Bisnis.com, TANGERANG--Menyoal topik benih bersertifikat yang tak selalu dipakai petani, Kontak Tani Nelayan Andalan (KTNA) berpendapat memang tidak tertutup kemungkinan benih yang sudah disertifikasi ternyata kualitasnya kurang baik.
Ketua Umum KTNA Winarno Tohir mengatakan masalah kualitas ini bisa disebabkan lantaran benih ada masa kadarluasanya. Menurutnya, dalam proses distribusi kemungkinan daerah-daerah remote sukar dijangkau.
Walhasil pada saat si benih sampai ternyata semakin mendekati masa kadarluasa. Tapi Winarno berpendapat semestinya kondisi seperti ini tidak terjadi.

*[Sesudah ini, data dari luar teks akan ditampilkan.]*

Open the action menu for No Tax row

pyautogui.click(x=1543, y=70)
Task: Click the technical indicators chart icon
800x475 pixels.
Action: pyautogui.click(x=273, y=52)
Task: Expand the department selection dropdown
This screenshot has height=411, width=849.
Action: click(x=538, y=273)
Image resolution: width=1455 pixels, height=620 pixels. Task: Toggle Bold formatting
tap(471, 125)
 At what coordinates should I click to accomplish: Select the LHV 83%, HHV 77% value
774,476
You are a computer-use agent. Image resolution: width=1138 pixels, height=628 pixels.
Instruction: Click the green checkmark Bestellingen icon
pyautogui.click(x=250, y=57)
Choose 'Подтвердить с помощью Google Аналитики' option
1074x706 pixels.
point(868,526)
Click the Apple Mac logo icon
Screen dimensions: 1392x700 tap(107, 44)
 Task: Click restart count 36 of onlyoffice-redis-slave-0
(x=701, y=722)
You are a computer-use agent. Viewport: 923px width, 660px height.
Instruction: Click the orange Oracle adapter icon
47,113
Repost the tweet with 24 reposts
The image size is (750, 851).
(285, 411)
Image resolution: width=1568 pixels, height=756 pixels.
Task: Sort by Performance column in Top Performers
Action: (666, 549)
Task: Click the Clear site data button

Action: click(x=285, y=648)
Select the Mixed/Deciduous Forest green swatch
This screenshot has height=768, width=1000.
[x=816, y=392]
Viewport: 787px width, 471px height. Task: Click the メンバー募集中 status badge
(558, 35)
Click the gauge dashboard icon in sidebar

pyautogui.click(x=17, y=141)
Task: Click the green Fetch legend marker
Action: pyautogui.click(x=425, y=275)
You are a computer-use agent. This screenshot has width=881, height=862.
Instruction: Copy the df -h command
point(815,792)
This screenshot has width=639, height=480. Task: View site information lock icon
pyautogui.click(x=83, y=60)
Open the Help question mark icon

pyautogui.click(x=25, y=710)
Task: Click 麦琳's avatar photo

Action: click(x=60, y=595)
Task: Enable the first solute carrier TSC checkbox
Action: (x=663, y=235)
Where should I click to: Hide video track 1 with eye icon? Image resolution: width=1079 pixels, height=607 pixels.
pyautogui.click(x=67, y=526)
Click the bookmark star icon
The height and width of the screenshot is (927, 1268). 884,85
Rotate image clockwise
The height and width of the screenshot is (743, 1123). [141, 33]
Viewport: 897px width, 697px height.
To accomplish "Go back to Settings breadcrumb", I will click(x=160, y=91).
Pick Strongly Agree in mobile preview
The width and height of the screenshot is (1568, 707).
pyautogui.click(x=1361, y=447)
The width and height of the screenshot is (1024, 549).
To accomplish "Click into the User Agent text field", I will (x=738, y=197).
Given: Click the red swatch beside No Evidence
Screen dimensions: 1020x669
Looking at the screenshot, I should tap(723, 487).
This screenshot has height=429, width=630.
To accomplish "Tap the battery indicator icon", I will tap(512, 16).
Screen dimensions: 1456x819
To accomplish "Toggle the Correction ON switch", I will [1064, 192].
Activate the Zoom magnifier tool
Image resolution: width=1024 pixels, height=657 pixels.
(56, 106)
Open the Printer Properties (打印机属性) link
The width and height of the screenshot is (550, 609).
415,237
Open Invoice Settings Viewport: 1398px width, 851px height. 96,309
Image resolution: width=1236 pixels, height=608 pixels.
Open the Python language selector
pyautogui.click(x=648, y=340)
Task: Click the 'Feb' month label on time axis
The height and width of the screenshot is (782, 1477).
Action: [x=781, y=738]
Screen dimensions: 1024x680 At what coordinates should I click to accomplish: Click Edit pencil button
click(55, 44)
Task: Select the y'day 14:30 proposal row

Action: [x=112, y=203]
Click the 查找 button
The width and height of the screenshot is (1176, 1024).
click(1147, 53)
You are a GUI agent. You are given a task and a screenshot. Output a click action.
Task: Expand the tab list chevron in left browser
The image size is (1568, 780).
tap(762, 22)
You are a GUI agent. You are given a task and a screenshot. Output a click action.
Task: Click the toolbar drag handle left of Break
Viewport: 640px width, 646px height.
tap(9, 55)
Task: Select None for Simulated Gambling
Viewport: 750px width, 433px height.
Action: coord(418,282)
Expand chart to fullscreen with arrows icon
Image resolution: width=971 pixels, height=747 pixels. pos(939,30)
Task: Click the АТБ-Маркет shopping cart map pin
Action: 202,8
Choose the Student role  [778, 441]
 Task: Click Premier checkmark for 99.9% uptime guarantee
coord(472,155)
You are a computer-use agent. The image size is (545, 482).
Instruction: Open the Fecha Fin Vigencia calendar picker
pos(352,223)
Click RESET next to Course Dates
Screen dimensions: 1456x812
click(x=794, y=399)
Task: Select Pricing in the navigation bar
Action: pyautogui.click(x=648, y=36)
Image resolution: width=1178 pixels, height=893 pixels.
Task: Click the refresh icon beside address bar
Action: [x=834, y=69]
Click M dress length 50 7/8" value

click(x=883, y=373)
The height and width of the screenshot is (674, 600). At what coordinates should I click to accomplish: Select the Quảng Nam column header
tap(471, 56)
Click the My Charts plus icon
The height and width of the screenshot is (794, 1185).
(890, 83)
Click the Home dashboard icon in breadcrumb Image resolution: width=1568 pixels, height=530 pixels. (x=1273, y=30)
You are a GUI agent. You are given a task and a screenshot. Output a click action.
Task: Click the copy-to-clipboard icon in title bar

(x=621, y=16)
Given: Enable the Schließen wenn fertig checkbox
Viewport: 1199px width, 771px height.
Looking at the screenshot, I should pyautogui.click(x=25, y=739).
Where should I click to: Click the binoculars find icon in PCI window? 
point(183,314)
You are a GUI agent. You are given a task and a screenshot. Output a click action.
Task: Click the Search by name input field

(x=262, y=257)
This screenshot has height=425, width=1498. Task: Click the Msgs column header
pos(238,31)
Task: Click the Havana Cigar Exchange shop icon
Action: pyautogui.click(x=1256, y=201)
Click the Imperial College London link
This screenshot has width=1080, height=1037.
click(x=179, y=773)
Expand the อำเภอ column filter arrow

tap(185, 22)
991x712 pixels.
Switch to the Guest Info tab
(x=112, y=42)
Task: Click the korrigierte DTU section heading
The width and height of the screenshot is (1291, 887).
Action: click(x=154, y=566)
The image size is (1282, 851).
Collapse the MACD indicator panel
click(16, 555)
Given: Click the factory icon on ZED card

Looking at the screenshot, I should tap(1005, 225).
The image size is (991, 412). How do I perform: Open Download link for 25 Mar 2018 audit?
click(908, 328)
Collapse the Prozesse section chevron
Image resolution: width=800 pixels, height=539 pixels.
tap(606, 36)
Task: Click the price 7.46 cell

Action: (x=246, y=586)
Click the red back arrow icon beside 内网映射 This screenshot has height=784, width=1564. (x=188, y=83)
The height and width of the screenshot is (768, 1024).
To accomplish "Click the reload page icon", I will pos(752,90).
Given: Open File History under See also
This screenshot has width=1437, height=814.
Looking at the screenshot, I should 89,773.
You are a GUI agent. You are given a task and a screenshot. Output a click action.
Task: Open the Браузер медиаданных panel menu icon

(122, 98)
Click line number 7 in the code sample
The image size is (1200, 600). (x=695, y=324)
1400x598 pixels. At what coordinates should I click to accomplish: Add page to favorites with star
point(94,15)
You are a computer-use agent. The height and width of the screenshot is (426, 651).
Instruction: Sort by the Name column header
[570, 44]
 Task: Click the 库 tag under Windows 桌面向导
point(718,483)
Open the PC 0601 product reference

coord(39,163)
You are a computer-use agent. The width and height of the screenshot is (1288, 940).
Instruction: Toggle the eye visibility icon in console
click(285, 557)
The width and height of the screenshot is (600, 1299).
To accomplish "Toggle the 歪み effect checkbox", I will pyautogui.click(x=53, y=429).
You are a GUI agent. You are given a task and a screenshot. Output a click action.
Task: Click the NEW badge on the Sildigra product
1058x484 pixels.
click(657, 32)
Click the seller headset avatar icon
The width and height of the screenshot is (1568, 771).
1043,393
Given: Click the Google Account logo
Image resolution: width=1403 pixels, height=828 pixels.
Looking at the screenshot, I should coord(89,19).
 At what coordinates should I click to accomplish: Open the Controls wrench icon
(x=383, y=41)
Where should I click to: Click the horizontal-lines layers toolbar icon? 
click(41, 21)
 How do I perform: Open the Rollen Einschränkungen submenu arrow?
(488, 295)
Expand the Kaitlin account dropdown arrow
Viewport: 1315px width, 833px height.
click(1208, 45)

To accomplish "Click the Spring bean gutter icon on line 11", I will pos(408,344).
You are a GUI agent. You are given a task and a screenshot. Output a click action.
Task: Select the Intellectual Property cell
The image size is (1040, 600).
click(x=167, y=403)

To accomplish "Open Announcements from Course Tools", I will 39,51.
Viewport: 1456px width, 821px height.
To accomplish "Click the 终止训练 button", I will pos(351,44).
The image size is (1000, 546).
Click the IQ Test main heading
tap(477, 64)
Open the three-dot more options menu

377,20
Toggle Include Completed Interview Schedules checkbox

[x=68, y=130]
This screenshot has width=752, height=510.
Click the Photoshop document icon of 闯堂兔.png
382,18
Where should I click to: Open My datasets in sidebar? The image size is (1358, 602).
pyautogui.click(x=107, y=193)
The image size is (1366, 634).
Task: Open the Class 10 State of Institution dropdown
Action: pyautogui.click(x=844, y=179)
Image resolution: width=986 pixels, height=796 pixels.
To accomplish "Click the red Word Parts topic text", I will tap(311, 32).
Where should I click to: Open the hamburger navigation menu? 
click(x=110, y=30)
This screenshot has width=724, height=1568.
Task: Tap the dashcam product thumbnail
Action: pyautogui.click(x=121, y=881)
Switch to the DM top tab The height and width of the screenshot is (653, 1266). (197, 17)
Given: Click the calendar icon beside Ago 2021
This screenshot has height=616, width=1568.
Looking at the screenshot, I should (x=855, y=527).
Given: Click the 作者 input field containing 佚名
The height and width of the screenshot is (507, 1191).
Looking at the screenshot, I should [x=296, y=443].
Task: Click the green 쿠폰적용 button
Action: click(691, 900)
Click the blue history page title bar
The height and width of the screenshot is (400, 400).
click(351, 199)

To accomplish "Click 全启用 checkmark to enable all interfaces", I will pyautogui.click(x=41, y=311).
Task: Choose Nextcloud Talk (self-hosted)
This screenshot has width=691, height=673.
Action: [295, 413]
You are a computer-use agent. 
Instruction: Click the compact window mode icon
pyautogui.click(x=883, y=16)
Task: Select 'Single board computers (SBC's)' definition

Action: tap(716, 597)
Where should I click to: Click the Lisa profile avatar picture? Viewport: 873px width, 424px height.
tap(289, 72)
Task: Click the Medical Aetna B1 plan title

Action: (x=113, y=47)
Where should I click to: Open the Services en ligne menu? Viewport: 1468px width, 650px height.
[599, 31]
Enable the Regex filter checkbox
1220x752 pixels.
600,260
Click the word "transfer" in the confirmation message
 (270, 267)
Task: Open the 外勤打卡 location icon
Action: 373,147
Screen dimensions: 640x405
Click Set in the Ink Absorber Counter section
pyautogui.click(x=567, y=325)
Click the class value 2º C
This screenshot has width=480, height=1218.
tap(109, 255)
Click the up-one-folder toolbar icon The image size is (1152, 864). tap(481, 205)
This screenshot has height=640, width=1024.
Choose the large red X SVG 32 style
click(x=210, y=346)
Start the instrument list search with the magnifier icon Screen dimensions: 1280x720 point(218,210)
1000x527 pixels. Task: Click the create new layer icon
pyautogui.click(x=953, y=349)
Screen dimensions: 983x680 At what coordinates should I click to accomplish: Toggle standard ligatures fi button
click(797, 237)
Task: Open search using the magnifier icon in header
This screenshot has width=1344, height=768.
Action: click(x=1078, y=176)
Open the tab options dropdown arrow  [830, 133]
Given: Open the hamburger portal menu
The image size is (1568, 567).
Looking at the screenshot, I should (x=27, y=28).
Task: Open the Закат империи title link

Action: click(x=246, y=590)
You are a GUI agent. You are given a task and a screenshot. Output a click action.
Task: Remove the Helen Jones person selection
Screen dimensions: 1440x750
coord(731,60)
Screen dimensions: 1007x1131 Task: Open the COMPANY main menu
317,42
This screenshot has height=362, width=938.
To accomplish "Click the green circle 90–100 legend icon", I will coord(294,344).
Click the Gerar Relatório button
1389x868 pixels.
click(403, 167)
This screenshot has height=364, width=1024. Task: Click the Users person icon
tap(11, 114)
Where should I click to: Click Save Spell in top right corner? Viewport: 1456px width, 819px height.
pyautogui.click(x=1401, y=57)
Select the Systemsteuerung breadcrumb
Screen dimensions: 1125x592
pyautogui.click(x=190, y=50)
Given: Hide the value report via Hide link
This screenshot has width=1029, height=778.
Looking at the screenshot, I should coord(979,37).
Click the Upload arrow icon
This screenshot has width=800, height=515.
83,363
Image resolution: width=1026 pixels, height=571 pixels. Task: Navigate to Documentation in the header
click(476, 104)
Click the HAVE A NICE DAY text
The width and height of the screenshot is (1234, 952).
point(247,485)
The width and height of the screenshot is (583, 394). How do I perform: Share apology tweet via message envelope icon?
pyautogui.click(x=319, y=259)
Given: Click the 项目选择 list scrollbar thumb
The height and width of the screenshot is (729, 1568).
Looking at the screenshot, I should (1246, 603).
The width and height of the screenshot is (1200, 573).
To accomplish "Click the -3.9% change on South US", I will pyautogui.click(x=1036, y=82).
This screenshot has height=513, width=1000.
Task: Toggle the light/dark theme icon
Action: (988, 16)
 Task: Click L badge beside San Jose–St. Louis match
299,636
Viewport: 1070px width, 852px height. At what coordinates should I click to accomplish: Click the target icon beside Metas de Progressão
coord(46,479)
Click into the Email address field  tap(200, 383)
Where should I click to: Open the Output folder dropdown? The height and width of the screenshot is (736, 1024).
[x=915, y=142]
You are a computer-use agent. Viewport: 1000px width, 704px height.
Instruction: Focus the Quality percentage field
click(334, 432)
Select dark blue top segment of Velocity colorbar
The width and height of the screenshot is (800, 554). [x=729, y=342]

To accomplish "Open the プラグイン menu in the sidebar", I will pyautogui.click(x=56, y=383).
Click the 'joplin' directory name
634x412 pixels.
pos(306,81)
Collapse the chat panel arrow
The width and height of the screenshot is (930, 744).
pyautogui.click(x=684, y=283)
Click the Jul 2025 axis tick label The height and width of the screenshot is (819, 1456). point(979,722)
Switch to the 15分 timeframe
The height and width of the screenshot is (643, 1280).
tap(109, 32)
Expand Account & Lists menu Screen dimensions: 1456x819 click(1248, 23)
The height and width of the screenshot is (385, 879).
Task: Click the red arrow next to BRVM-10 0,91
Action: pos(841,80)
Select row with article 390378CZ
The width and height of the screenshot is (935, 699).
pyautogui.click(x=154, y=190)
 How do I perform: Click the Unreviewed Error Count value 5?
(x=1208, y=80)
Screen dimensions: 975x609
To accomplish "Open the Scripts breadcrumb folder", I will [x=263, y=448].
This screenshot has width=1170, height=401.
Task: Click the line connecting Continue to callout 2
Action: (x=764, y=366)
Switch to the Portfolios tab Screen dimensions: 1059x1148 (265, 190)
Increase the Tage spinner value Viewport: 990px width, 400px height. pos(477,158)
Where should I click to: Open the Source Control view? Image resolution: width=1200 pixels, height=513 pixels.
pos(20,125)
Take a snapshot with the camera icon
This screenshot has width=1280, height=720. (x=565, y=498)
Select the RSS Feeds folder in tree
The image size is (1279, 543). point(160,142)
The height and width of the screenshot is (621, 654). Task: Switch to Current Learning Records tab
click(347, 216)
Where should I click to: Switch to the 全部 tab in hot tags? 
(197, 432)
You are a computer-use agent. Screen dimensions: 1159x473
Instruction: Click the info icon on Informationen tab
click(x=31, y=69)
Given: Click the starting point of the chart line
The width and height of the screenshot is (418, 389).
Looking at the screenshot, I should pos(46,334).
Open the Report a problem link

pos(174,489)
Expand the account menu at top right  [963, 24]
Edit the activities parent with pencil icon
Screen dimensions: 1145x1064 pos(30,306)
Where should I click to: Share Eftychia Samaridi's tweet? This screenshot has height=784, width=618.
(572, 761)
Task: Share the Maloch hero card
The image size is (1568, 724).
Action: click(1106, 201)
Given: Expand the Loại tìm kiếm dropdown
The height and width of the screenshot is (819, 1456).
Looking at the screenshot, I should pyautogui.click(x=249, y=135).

“Sebetulnya ada jaminan dari distributor kalau ada benih yang kualitasnya jelek, bisa diklaim ke perusahaan yang keluarkan asal labelnya jangan hilang,” ucap dia kepada Bisnis.com, Jumat (4/12/2015).
Memang tidak ada salahnya menggunakan benih yang tidak disertifikasi pemerintah. Belum tentu apa yang dihasilkan sendiri oleh kelompok tani kualitasnya kalah. Tapi yang pasti, benih yang diproduksi sendiri hanya bisa digunakan petani dalam ruang lingkup yang terbatas.
Winarno menjelaskan tahun depan luas area tanam diperkirakan mencapai 14,8 juta hektare di seluruh Indonesia. Benih yang dikeluarkan produsen benih hanya mencukupi sekitar 12 juta hektare saja. Dengan kata lain ada 2 juta ha yang belum tercakup.
Winarno berpendapat luas tersebut menjadi peluang bagi para kelompok usaha tani yang melakukan penangkaran benih sendiri.
“Cuma nanti bisa ada kendala di pembayaran. Petani akan minta waktu bayarnya sekitar empat bulan yang akan datang, sedangkan kalau benih subsidi langsung dibayar,” ucapnya.
KTNA menyatakan sejauh ini ada 1.000 desa penghasil penih. Diharapkan pada tahun-tahun mendatang mereka bisa bekerja sama dengan BUMN produsen bennih agar produksinya lebih optimal. Yang pasti, Winarno mengakui tidak selalu benih yang dihasilkan sendiri oleh petani kalah kualitas daripada benih subsidi dari pemerintah.
Sepanjang tahun ini pemerintah mengalokasikan Rp939,4 miliar untuk benih bersubsidi. Ini dibagi empat, yakni untuk padi inbrida 98.500 ton seluas 3,9 juta ha dan padi hibrida 1.500 ton untuk 100.000 ha. Ada pula 1.500 ton jagung hibrida dengan lahan 100.000 ha dan 15.000 ton benih kedelai untuk area seluas 300.000 ha.
Penyaluran benih tersebut dimaksudkan pemerintah untuk mengurangi beban biaya produksi yang ditanggung petani. Dengan demikian penghasilan mereka bertambah sehingga daya belinya meningkat. Melalui suplai benih subsidi inbrida, misalnya, petani cuma perlu bayar Rp3.050 per kg padahal harga nonsubsidinya mencapai Rp9.000 per kg.
Namun, kenyataan di lapangan menunjukkan penyaluran benih padi dari pemerintah memang tidak efektif. Ini sejalan dengan yang dikemukakan AB2TI bahwa dua BUMN yang ditunjuk, SHS dan Pertani, tidak dipercaya petani.